### ZIEL DER ÜBUNG
Gib aus dem Seitentext den Abschnitt Wort für Wort wieder, der mit den Worten „Zudem hat die“ anfängt und mit „SNG (Staatsschutz) wahrzunehmen.“ aufhört.

### SEITENTEXT
# # # # #
Zudem hat die Praxis seit Inkrafttreten des SNG gezeigt, dass die strikte Aufgabenzuweisung der erweiterten Gefahrenerforschung zur Beobachtung einer Gruppierung (§ 6 Abs. 1 SNG) und des vorbeugenden Schutzes vor verfassungsgefährdenden Angriffen durch Einzelpersonen (§ 6 Abs. 2 SNG) zu den für den Nachrichtendienst bzw. Staatsschutz zuständigen Organisationseinheiten trotz Einrichtung einer Informationsschnittstelle eine rasche, zweckmäßige und effiziente Aufgabenerfüllung in gewissen Fallkonstellationen erschweren kann. Deshalb wird eine Rechtsgrundlage geschaffen, damit die Direktorin/der Direktor im Einzelfall unter gesetzlich festgelegten Kriterien den Aufgabenbereich Nachrichtendienst dazu ermächtigen kann, eine Aufgabe nach § 6 Abs. 2 SNG (Staatsschutz) wahrzunehmen.
# # # # #
### DATENAUSZÜGE

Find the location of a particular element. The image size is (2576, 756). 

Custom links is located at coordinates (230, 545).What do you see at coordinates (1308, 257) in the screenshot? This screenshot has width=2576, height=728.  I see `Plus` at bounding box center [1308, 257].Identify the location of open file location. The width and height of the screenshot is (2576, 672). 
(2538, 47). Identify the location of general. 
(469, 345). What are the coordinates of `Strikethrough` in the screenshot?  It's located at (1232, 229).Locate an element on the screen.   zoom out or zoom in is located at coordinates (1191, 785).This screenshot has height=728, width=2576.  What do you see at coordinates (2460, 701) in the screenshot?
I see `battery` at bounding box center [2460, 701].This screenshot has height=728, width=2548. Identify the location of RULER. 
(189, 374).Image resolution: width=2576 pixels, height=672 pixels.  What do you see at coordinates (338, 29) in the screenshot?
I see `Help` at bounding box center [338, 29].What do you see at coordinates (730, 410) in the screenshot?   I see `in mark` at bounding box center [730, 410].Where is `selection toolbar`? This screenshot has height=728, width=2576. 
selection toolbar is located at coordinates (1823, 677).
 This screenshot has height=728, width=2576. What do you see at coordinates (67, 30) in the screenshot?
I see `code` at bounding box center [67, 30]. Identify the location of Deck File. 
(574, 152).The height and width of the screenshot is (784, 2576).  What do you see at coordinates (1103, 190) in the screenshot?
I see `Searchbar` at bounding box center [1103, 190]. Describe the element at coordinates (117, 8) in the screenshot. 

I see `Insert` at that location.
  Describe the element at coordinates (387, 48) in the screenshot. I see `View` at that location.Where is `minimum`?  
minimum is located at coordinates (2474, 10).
# # # # #
### LÖSUNG FOLGT
Zudem hat die Praxis seit Inkrafttreten des SNG gezeigt, dass die strikte Aufgabenzuweisung der erweiterten Gefahrenerforschung zur Beobachtung einer Gruppierung (§ 6 Abs. 1 SNG) und des vorbeugenden Schutzes vor verfassungsgefährdenden Angriffen durch Einzelpersonen (§ 6 Abs. 2 SNG) zu den für den Nachrichtendienst bzw. Staatsschutz zuständigen Organisationseinheiten trotz Einrichtung einer Informationsschnittstelle eine rasche, zweckmäßige und effiziente Aufgabenerfüllung in gewissen Fallkonstellationen erschweren kann. Deshalb wird eine Rechtsgrundlage geschaffen, damit die Direktorin/der Direktor im Einzelfall unter gesetzlich festgelegten Kriterien den Aufgabenbereich Nachrichtendienst dazu ermächtigen kann, eine Aufgabe nach § 6 Abs. 2 SNG (Staatsschutz) wahrzunehmen.